# What you are asked to do
Only the lines from the line containing "Impressum (216, 2497)" to the end of the entries should be repeated, exactly as they appear.

*** Data for this exercise ***

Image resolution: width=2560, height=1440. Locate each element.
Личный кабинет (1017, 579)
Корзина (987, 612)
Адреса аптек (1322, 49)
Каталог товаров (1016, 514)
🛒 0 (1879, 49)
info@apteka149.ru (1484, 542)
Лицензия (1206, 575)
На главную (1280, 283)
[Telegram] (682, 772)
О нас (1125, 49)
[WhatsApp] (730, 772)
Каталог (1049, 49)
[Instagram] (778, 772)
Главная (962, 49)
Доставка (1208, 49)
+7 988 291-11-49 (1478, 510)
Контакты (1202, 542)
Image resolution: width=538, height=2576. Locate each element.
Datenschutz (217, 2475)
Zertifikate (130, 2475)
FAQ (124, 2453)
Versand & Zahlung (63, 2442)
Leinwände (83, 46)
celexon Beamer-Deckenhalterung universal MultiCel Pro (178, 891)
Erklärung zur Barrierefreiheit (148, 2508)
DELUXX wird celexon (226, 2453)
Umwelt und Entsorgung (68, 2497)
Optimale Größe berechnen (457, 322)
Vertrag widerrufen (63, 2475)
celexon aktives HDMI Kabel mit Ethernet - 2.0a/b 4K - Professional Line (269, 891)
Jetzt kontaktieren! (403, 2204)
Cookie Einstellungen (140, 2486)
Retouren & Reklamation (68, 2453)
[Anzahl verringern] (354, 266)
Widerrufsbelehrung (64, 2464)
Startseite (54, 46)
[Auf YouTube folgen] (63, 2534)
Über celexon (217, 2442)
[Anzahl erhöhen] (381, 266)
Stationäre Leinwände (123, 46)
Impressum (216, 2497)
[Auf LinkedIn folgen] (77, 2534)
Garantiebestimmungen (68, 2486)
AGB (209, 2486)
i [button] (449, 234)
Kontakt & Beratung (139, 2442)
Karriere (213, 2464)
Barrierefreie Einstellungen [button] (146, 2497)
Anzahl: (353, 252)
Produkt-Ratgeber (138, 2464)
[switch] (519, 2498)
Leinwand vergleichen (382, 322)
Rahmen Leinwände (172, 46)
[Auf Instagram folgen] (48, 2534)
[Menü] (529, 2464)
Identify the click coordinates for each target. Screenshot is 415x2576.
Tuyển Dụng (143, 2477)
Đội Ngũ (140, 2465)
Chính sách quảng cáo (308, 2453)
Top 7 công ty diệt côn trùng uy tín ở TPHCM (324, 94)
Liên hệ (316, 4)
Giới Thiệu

*** End of Data for this exercise ***

# Answer box
Impressum (216, 2497)
[Auf LinkedIn folgen] (77, 2534)
Garantiebestimmungen (68, 2486)
AGB (209, 2486)
i [button] (449, 234)
Kontakt & Beratung (139, 2442)
Karriere (213, 2464)
Barrierefreie Einstellungen [button] (146, 2497)
Anzahl: (353, 252)
Produkt-Ratgeber (138, 2464)
[switch] (519, 2498)
Leinwand vergleichen (382, 322)
Rahmen Leinwände (172, 46)
[Auf Instagram folgen] (48, 2534)
[Menü] (529, 2464)
Identify the click coordinates for each target. Screenshot is 415x2576.
Tuyển Dụng (143, 2477)
Đội Ngũ (140, 2465)
Chính sách quảng cáo (308, 2453)
Top 7 công ty diệt côn trùng uy tín ở TPHCM (324, 94)
Liên hệ (316, 4)
Giới Thiệu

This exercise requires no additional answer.